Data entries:

▼▼▼

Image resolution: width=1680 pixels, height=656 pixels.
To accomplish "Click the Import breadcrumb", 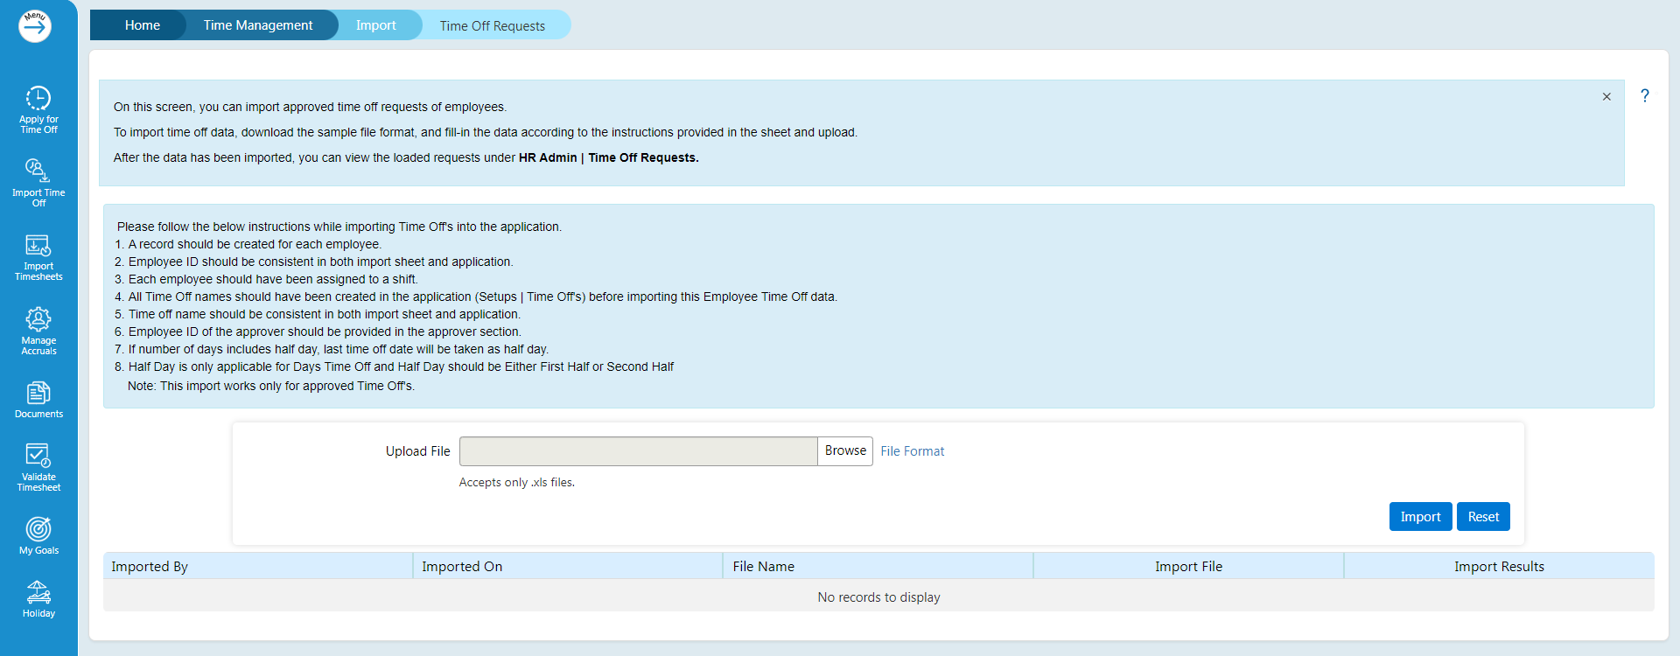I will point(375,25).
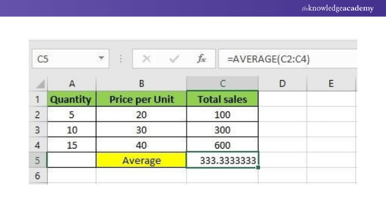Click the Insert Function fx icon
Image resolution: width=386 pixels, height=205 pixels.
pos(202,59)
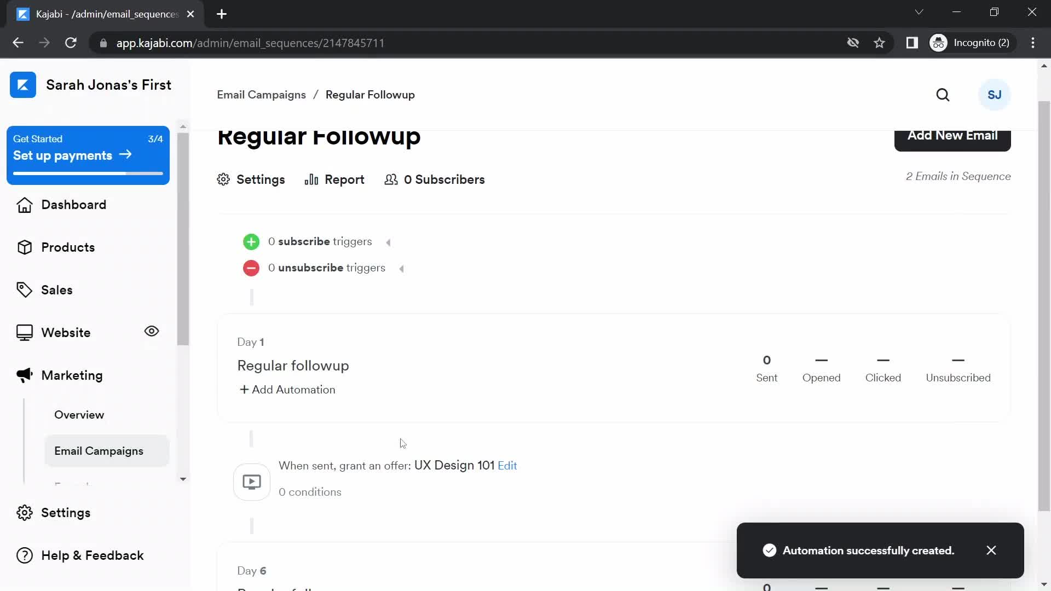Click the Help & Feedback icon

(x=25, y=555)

▲▲▲

Exercise description
From the records above, pick out and copy every line containing the string "Image". Letter case must match.

Answer to the task
Image resolution: width=1680 pixels, height=656 pixels.
Image resolution: width=386 pixels, height=205 pixels.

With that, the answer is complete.